Overrated benefits and dangers
Franco Grima, Naxxar (Times of Malta) — A Somali national was recently sentenced to six months in jail for importing khat or qat leaves.
This is the second Somali to be sentenced to jail and two other foreigners are awaiting trial.
I find the jail sentences rather harsh. Khat is chewed freely in Ethiopia, the Horn of Africa and Yemen and is very much part of the cultural scene, for males.

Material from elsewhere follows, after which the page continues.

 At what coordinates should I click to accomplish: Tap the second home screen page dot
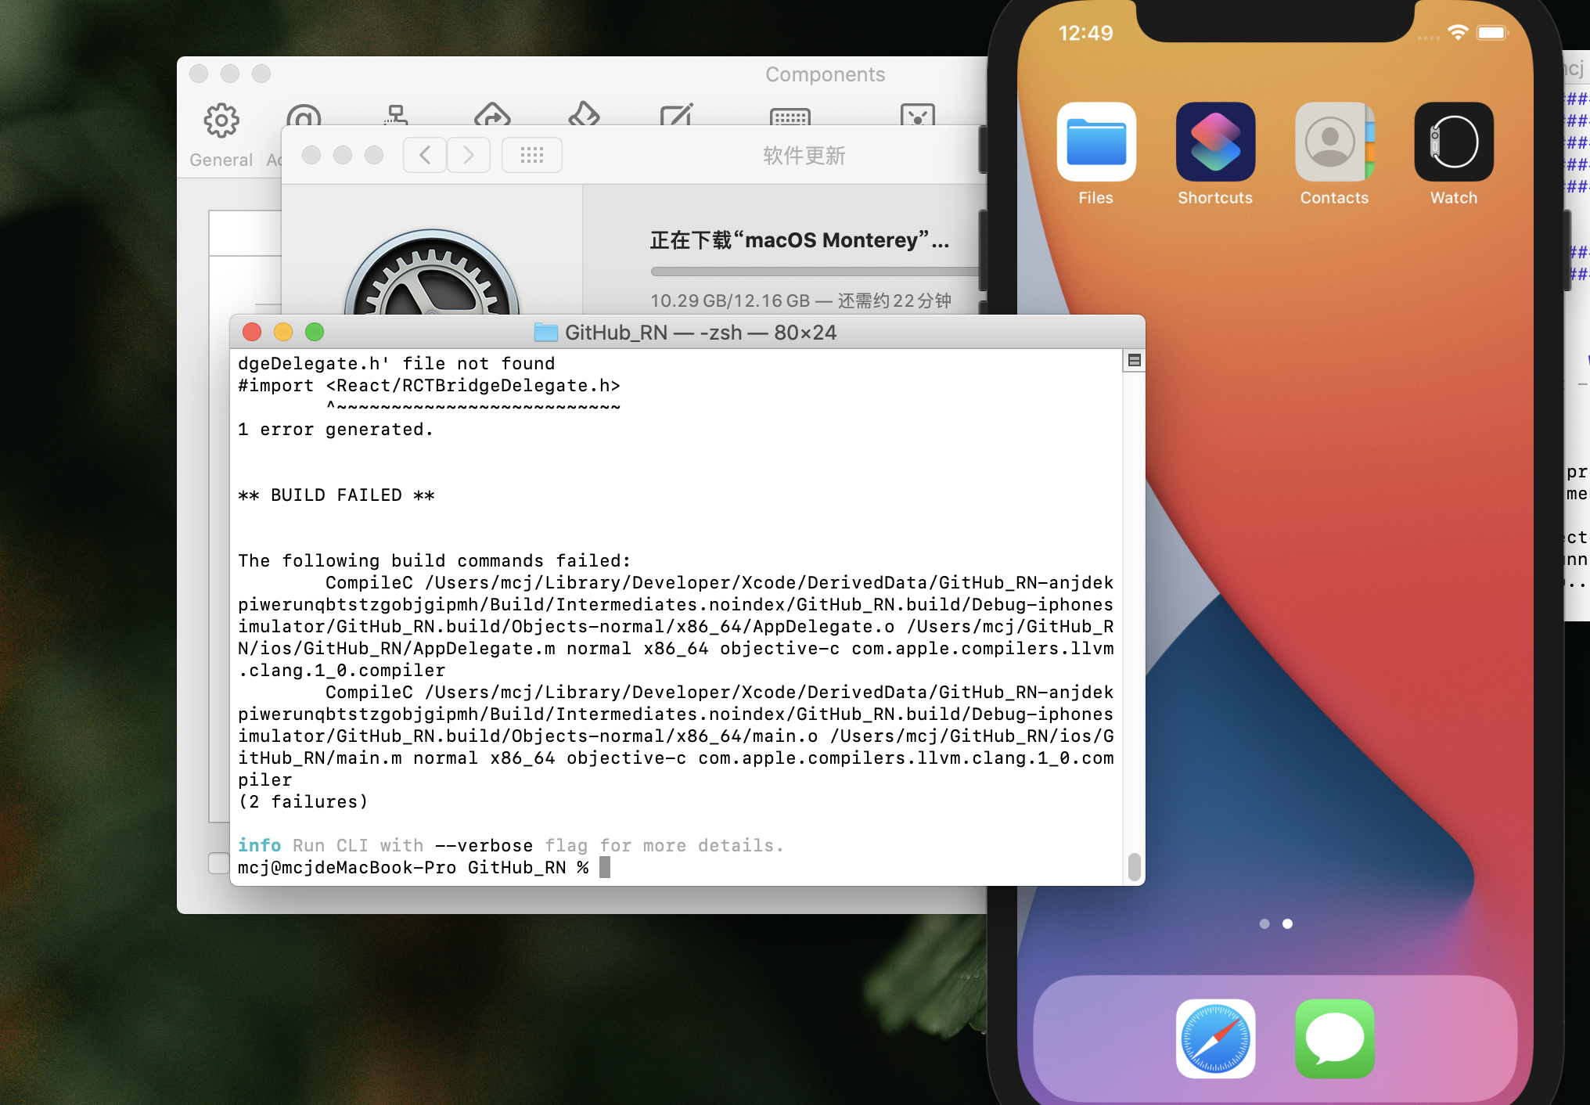coord(1287,923)
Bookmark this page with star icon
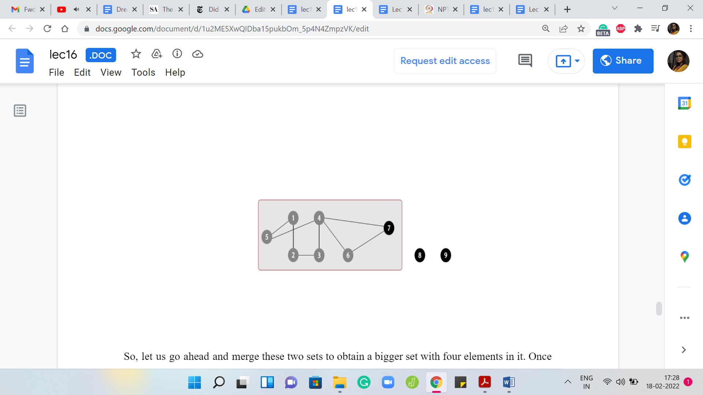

Khat is a flowering plant native to East Africa and south-west Arabia. Chewing the fresh leaves releases cathinone, which breaks down to produce cathine and norephedrine. Both cathinone and cathine are in the same class as the stimulant amphetamines. Khat chewing induces a sense of euphoria but the effects wear off in 15-30 minutes.
The beneficial effects and the dangers are both overrated.
WHO has classified khat as a drug of abuse producing mild to moderate psychological dependence but so does the tobacco leaf.
In the United Kingdom, khat is a controlled substance. The plant itself is uncontrolled but cathine and cathinone are class C drugs.
When serving on secondment to the Arab armed forces of South Arabia, modern-day Yemen, in the 1960s I was once invited by the Amir to his khat parlour to chew fresh khat leaves harvested in Dhala on the Amiri highlands.
The other guests may have experienced euphoria but all I got was a raging thirst and a bloated feeling.